◆ **Records for the task**:
━━━

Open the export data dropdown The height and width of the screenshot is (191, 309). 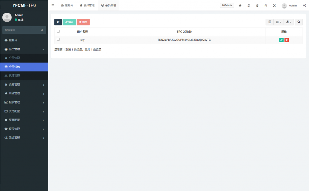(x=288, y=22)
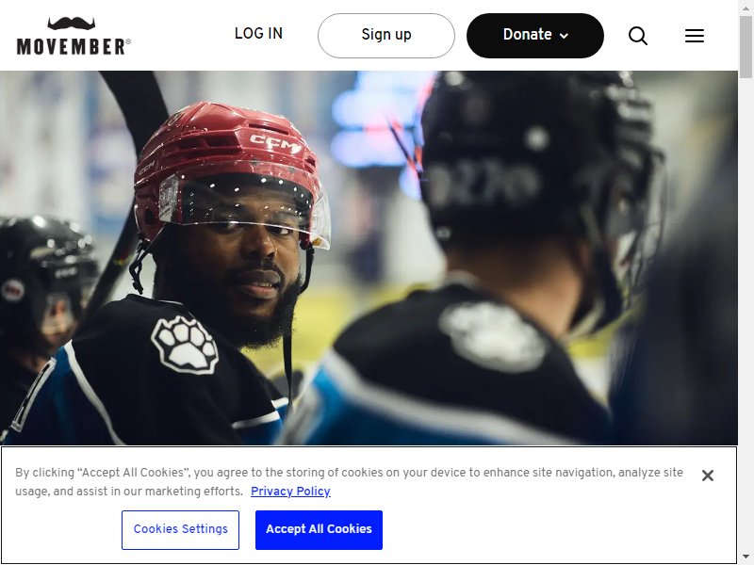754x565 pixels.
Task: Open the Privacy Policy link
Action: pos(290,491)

━━━

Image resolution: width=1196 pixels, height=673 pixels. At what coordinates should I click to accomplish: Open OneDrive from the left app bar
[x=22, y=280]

━━━

◆ **Set task**: Write out the material word for word, starting with the line that contains "Image resolution: width=1196" and ending with the line that contains "[x=22, y=280]", including both of those lines. Leave out everything else.

◆ **Solution to the exercise**:
Image resolution: width=1196 pixels, height=673 pixels. At what coordinates should I click to accomplish: Open OneDrive from the left app bar
[x=22, y=280]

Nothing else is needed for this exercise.